For a camping trip a group bought x one-liter bottles of water and y three-liter bottles of water, for a...

1. TRANSLATE the problem information

• Given information:
  • \(\mathrm{x}\) = number of one-liter bottles
  • \(\mathrm{y}\) = number of three-liter bottles
  • Total water = \(240\) liters

2. INFER how to calculate total volume

• Key insight: Total volume = (number of bottles) × (capacity per bottle) for each type
• We need to find the volume contribution from each bottle type separately

3. TRANSLATE each bottle type's contribution

• From \(\mathrm{x \times 1 = x}\) one-liter bottles: \(\mathrm{x}\) liters
• From \(\mathrm{y \times 3 = 3y}\) three-liter bottles: \(\mathrm{3y}\) liters

4. Set up the equation

• Total volume = volume from one-liter bottles + volume from three-liter bottles
• \(\mathrm{240 = x + 3y}\)
• Therefore: \(\mathrm{x + 3y = 240}\)

Answer: A. \(\mathrm{x + 3y = 240}\)

Why Students Usually Falter on This Problem

Most Common Error Path:

Weak TRANSLATE skill: Students translate "\(\mathrm{x}\) one-liter bottles and \(\mathrm{y}\) three-liter bottles" as simply "\(\mathrm{x + y}\)" without considering the different capacities.

They think: "\(\mathrm{x}\) bottles plus \(\mathrm{y}\) bottles equals some total, so the equation should be \(\mathrm{x + y = 240}\)."

This leads them to select Choice B (\(\mathrm{x + y = 240}\)).

Second Most Common Error:

Poor TRANSLATE reasoning: Students mix up which variable gets which coefficient, incorrectly thinking that since there are 3-liter bottles, the \(\mathrm{x}\) should get multiplied by 3.

They might reason: "There are bigger bottles involved, so I need a 3 somewhere with \(\mathrm{x}\)."

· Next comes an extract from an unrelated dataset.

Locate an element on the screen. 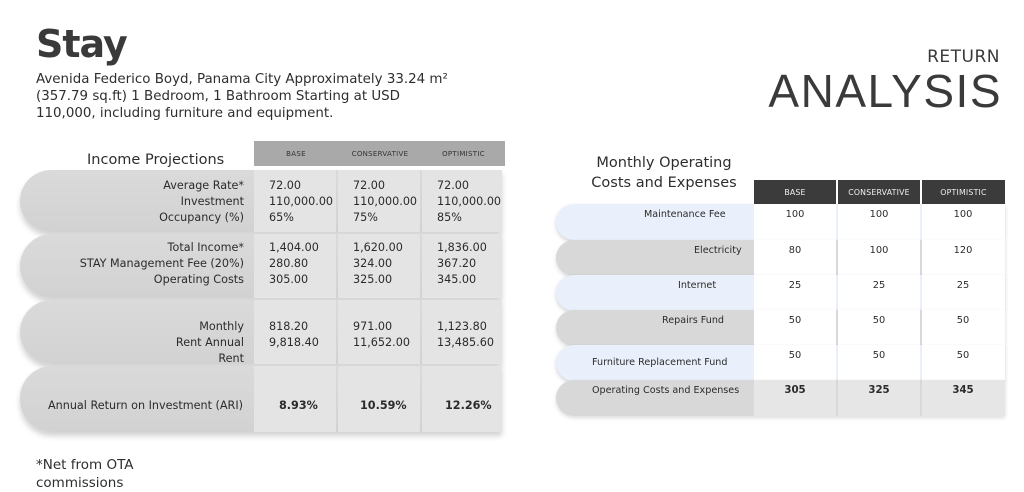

This leads them to select Choice D (\(\mathrm{3x + y = 240}\)).

The Bottom Line:

This problem requires careful attention to units and the distinction between counting bottles versus measuring total volume. Students must recognize that the variable represents the count, but the equation must account for each bottle's individual capacity.